Als Colin Powell unmittelbar nach dem Anschlag auf das World Trade Center verkündete, Amerika befinde sich „im Krieg“, beging er einen sehr natürlichen, aber schrecklichen Irrtum.

Was Colin Powell sagte, macht Sinn, wenn man den Begriff Krieg im Sinne eines Krieges gegen Kriminalität oder gegen Drogenschmuggel verwendet – also als Mobilisierung aller verfügbaren Ressourcen gegen eine gefährliche, asoziale Aktivität, die man nie vollständig ausradieren, aber auf ein Niveau senken kann, das die soziale Stabilität nicht gefährdet. Die Briten haben viele solcher „Kriege“ geführt – in Palästina, Irland, Zypern und Malaya, um nur wenige zu nennen (1). Aber wir nannten sie nie „Kriege“ – wir nannten sie „Ausnahmezustände“.

Das bedeutete, Polizei und Geheimdienste mit außergewöhnlichen Befugnissen auszustatten und, wenn nötig, mit Streitkräften zu verstärken, aber alle operierten innerhalb eines zu Friedenszeiten geltenden Rahmens ziviler Führung. Wenn Gewalt angewandt werden musste, war sie minimal und, soweit möglich, unterbrach sie den normalen Gang des zivilen Lebens nicht. Das Ziel war, die Terroristen zu isolieren. Sie wurden nicht mit dem Status von Kriegsparteien geehrt – sie waren Verbrecher.

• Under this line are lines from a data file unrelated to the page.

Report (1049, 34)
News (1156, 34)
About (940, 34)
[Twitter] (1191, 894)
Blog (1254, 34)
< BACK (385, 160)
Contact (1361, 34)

Terroristen, oder noch sprachunkundiger dem Terrorismus „den Krieg zu erklären“, gibt ihnen sofort einen Status und eine Würde, die sie suchen und die sie nicht verdienen. Es verleiht ihnen eine Art Legitimität. Handelt es sich um „Kriegsparteien“? Wenn ja, sollten sie nicht unter dem Schutz des Völkerrechts stehen?

Doch den Begriff „Krieg“ zu gebrauchen, oder vielmehr zu missbrauchen, ist nicht einfach eine Sache der Juristerei oder pedantischer Semantik. Es hat gefährlichere Folgen. Zu erklären, man befinde sich „im Krieg“, schafft eine Kriegspsychose, die völlig kontraproduktiv sein könnte. Es schürt sofortige Erwartungen nach einer spektakulären Militäraktion mit durchschlagendem Ergebnis gegen irgendeinen leicht zu identifizierenden Gegner, vorzugsweise einen feindlichen Staat. Der Einsatz von Gewalt ist nicht länger die letzte Wahl, sondern die erste, und je schneller desto besser.

Die Presse fordert sofortige Heldengeschichten und füllt ihre Seiten mit Bildern von Waffen. Minister, deren Geschichtskenntnisse ungefähr so groß sind wie ihre Führungsqualitäten, tun als „Appeasement“ (2) jede Anregung ab, ob die beste Strategie nicht darin bestehen könnte, gar keine militärische Gewalt anzuwenden, sondern subtilere, wenn auch weniger heroische Mittel. Figuren der Rechten, die sich in Afghanistan um das betrogen sehen, was die Deutschen früher einen „frisch-fröhlichen Krieg“ nannten, fordern Krieg gegen einen zufriedenstellenderen Gegner, Irak – wie der Betrunkene, der in einer dunklen Gasse seine Armbanduhr verlor, aber unter einer Straßenlaterne nach ihr suchte, weil es da heller war. Was ihre Gegenstücke auf der Linken angeht, bringt sie schon das Wort „Krieg“ auf die Straße, zum Protest aus Prinzip. Die Eigenschaften, die ein ernsthafter Feldzug gegen Terroristen benötigt – Geheimhaltung, Informationen, politische Klugheit, lautlose Skrupellosigkeit, verdeckte Aktionen die verdeckt bleiben, vor allem unendliche Geduld – sie alle werden vergessen oder übertönt.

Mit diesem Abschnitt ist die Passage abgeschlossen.